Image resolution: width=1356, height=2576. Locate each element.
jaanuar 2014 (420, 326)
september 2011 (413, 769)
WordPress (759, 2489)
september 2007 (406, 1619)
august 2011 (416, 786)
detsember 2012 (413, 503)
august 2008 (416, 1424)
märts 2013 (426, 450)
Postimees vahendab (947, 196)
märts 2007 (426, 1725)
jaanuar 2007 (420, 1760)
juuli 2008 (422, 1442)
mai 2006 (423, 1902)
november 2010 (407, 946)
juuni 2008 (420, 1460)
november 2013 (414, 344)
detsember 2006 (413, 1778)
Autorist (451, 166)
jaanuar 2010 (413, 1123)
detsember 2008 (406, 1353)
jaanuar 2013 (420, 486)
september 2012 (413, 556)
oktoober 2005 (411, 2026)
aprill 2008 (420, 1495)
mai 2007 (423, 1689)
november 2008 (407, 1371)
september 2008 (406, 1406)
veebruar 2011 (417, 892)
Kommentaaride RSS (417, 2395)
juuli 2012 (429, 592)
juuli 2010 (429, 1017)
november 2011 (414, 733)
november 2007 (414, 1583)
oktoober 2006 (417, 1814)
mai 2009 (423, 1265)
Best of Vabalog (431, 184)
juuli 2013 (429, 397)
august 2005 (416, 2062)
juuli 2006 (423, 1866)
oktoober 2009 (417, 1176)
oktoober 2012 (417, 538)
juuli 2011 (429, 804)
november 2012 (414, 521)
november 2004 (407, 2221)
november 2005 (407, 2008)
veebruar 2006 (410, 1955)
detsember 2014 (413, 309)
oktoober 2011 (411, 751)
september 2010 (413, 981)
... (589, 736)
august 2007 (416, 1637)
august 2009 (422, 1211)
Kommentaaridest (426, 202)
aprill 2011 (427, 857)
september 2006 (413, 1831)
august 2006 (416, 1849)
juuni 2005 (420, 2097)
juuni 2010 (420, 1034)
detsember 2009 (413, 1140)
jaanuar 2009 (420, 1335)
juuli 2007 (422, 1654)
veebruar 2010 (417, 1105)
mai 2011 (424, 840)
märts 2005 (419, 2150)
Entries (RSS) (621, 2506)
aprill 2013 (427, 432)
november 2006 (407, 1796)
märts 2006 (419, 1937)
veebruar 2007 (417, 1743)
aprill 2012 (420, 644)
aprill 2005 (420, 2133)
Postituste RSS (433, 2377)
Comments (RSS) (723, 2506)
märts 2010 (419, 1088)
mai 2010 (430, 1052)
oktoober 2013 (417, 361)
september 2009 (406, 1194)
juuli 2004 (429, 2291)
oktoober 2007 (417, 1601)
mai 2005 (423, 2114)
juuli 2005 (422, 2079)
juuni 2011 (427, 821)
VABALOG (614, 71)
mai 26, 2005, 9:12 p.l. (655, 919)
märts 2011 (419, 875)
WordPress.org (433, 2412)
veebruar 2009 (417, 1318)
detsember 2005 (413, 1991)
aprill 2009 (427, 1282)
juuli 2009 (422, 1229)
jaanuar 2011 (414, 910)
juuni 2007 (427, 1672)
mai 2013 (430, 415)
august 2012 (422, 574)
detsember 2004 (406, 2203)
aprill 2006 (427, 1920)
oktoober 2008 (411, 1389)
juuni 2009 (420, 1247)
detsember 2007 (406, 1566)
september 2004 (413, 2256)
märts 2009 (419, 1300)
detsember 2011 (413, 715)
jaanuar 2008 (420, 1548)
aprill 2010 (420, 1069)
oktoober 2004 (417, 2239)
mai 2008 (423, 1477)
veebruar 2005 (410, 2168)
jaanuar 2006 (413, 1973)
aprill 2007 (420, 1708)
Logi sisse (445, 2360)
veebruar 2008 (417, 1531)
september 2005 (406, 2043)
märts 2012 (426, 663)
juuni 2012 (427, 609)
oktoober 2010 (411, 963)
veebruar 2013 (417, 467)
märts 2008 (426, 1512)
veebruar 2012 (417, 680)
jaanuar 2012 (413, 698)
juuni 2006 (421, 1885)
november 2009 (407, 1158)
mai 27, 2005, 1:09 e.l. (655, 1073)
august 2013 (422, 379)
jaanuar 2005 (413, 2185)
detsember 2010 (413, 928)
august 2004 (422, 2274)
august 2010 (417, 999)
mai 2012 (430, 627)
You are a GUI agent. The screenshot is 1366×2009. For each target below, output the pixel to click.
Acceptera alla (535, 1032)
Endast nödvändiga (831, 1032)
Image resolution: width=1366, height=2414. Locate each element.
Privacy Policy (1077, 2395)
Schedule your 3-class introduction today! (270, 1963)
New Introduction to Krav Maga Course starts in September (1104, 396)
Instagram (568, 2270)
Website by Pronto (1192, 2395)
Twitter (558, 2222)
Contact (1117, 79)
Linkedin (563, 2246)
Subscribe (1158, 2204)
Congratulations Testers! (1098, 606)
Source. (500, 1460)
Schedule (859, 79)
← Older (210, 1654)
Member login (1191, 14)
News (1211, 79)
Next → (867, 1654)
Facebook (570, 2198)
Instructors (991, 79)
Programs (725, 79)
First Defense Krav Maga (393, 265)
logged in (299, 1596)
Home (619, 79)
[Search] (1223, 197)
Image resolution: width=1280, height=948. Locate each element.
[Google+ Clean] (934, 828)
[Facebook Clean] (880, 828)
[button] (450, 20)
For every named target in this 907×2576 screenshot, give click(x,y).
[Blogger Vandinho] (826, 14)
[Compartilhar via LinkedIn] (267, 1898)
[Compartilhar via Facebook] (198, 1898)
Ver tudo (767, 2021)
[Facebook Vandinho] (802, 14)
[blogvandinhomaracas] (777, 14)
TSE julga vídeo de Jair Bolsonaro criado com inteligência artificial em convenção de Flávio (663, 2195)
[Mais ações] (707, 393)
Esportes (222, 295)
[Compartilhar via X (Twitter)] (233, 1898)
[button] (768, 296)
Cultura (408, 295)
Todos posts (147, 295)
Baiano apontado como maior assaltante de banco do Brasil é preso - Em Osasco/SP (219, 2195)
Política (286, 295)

» **Required work**:
Copy exactly the opening line of the material, the line bearing "september 2006 (413, 1831)", and every line between them. Include nothing else.

» **Task response**:
Image resolution: width=1356, height=2576. Locate each element.
jaanuar 2014 (420, 326)
september 2011 (413, 769)
WordPress (759, 2489)
september 2007 (406, 1619)
august 2011 (416, 786)
detsember 2012 (413, 503)
august 2008 (416, 1424)
märts 2013 (426, 450)
Postimees vahendab (947, 196)
märts 2007 (426, 1725)
jaanuar 2007 (420, 1760)
juuli 2008 (422, 1442)
mai 2006 (423, 1902)
november 2010 (407, 946)
juuni 2008 (420, 1460)
november 2013 (414, 344)
detsember 2006 (413, 1778)
Autorist (451, 166)
jaanuar 2010 (413, 1123)
detsember 2008 (406, 1353)
jaanuar 2013 (420, 486)
september 2012 (413, 556)
oktoober 2005 (411, 2026)
aprill 2008 (420, 1495)
mai 2007 (423, 1689)
november 2008 (407, 1371)
september 2008 (406, 1406)
veebruar 2011 (417, 892)
Kommentaaride RSS (417, 2395)
juuli 2012 (429, 592)
juuli 2010 (429, 1017)
november 2011 (414, 733)
november 2007 (414, 1583)
oktoober 2006 (417, 1814)
mai 2009 (423, 1265)
Best of Vabalog (431, 184)
juuli 2013 (429, 397)
august 2005 (416, 2062)
juuli 2006 (423, 1866)
oktoober 2009 (417, 1176)
oktoober 2012 (417, 538)
juuli 2011 (429, 804)
november 2012 (414, 521)
november 2004 (407, 2221)
november 2005 (407, 2008)
veebruar 2006 (410, 1955)
detsember 2014 (413, 309)
oktoober 2011 (411, 751)
september 2010 (413, 981)
... (589, 736)
august 2007 (416, 1637)
august 2009 (422, 1211)
Kommentaaridest (426, 202)
aprill 2011 (427, 857)
september 2006 (413, 1831)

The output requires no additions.